Public Section Preview
Article 356 — President's Rule
5.1 Constitutional Provision
Article 356 allows the President to proclaim President's Rule if satisfied that the government of a state cannot be carried on in accordance with the provisions of the Constitution (on the Governor's report or otherwise). Under this proclamation:
- The executive powers of the state vest with the President
- The Governor administers the state on behalf of the President
- The state legislature is placed under suspended animation (not dissolved until Parliament approves)
- Parliament makes laws for the state
Parliamentary approval: Must be approved by both Houses within 2 months (simple majority). If Lok Sabha is dissolved, Rajya Sabha alone approves; new Lok Sabha ratifies within 30 days. Duration: initially 6 months; extendable to 3 years with Parliamentary approval every 6 months; beyond 1 year requires National Emergency + Election Commission certificate.
5.2 Misuse — The Bommai Watershed
Before Bommai (1994), Article 356 was invoked 120 times (1950–1994), often for partisan political purposes. Notable cases:
- 1977: Morarji Desai government dismissed Congress-ruled states; 1980: Indira Gandhi reversed the same
- 1992: BJP governments in 4 states dismissed after Babri Masjid demolition
- Aaya Ram Gaya Ram era — floor crossing made governments unstable
5.3 S.R. Bommai v. Union of India (1994) — The Landmark
A 9-judge constitutional bench fundamentally altered the framework for President's Rule.
Key holdings:
- Presidential satisfaction under Article 356 is not absolute — it is subject to judicial review (courts can examine whether the proclamation was issued on relevant grounds)
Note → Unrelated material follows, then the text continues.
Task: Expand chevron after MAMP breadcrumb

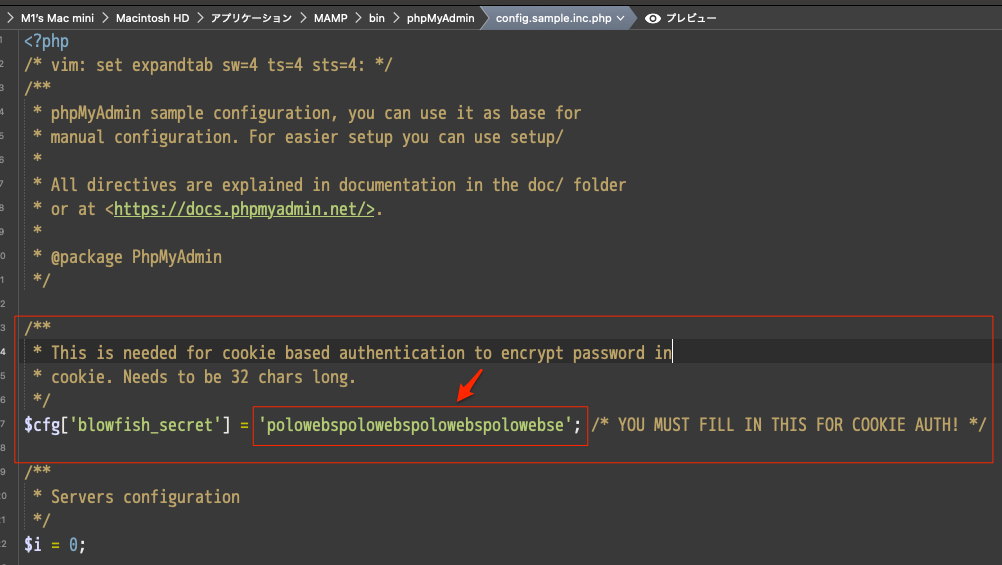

- Before dismissing a state government, a floor test must be held in the state legislature — the President/Governor should not decide the majority question; the assembly must determine majority on the floor of the House
- During the proclamation, the state legislature is in suspended animation — the President can dissolve the assembly only after Parliament approves the proclamation
- The secular character of the state is part of the Basic Structure — a state government that promotes non-secularism can be dismissed
Impact: Frequency of Article 356 use fell dramatically post-Bommai. The judgment gave teeth to the Sarkaria Commission's recommendation that Article 356 should be a last resort.